This reasoning could also be reconciled with the detection disadvantage for profile faces in Experiment 1 (see also Bindemann & Lewis, Citation2013; Burton & Bindemann, Citation2009), which provide different shape information due to the intrusion of the hair region in this view and a different face outline. This could also explain why similar detection performance was obtained for internal and external face regions in other studies (see Hershler & Hochstein, Citation2005), where the faces in both of these conditions were cropped to preserve elliptical face shapes. The current study extends these findings by demonstrating that the efficiency of face detection is maintained when general face-shape information is preserved even when the typical arrangement of internal features is not.

Considering that face detection was impaired for profile faces (Experiment 1) and frontal faces that were rotated by 90° (Experiment 2) in comparison to upright frontal face views, the question arises of whether symmetry is an important element for optimising face detection. In the inverted face conditions of Experiment 3 and 5, symmetry information was retained but detection was attenuated compared to upright faces. Other studies have also shown that the detection advantage for frontal faces over other face views persists when symmetry is eliminated by presenting only one half of a face (Burton & Bindemann, Citation2009). This indicates that symmetry per se is not responsible for the detection advantage for upright frontal faces. Perhaps this information must be combined with other facial cues to optimise detection performance. However, such an account must also explain the effects of scene complexity that were observed consistently across all five experiments here.

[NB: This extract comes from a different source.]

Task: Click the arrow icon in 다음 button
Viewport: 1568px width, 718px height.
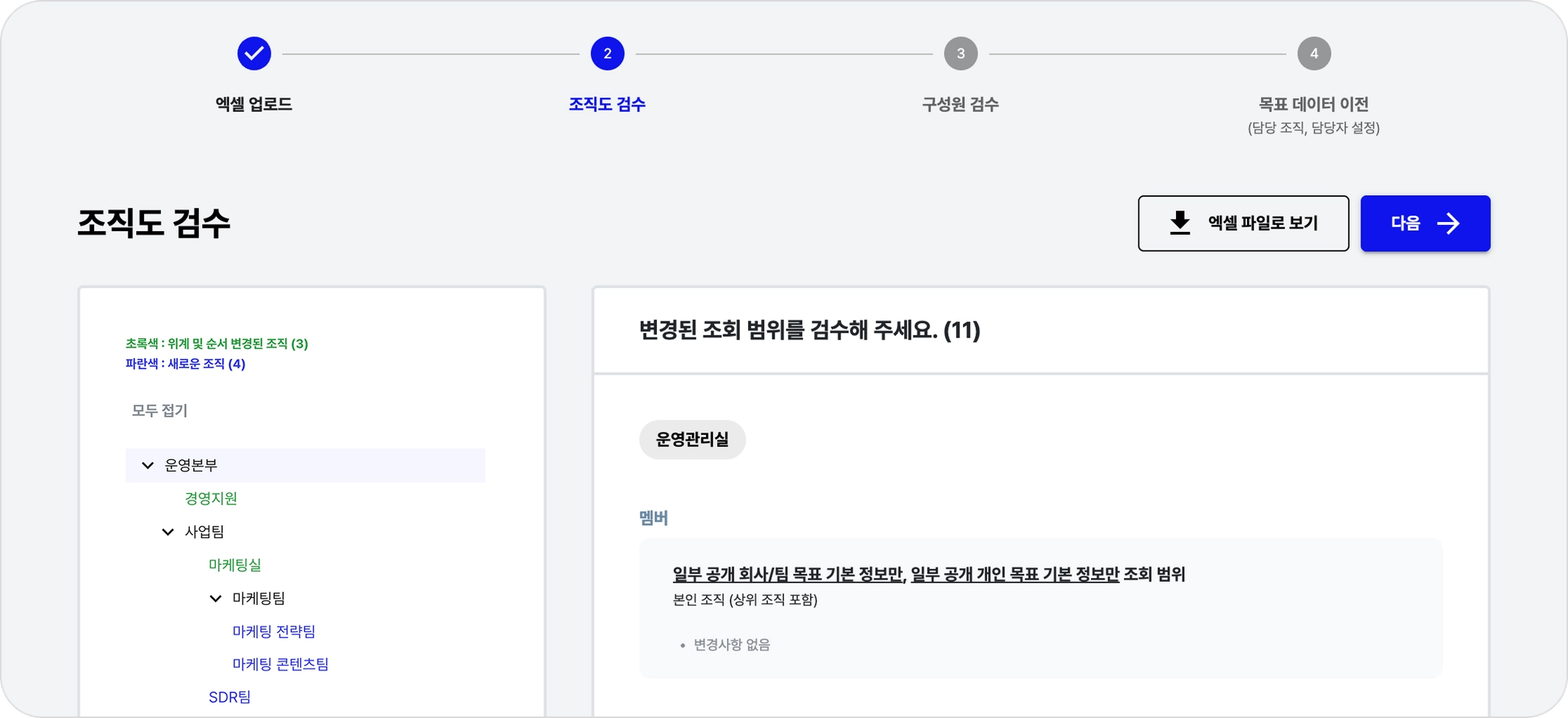Action: [x=1448, y=223]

One explanation for these findings could be that in blank or very simple visual displays (such as the low complexity Voronoi scenes), a face could be differentiated from non-face objects (or the visual background) on just a single visual feature, for example, such as skin-colour or face outline. This would avoid the need to process these stimuli in greater depth, resulting in fast and accurate detection performance – as was observed across all experiments here. In contrast, the parsing of faces from more complex backgrounds might require the combination of information, such as colour and shape, as non-face objects might share some of these individual features. Such an account would resonate with studies with non-face stimuli that have demonstrated how search for single-feature targets becomes more challenging when these are embedded in more varied or complex visual displays (e.g., Duncan & Humphreys, Citation1989; Santhi & Reeves, Citation2004; Treisman, Citation1991). It also resonates with theories in which conjunctions of features can guide search for a target more effectively than single features (e.g., Wolfe et al., Citation1989). In the face domain, such an account would be consistent with reports that several sources of information are important for face detection in scenes (Bindemann & Burton, Citation2009; Burton & Bindemann, Citation2009; Pongakkasira & Bindemann, Citation2015; Prunty et al., Citation2023), and that representations of faces in which different sources of information are combined are detected more effectively than separable facial features (Hershler & Hochstein, Citation2005).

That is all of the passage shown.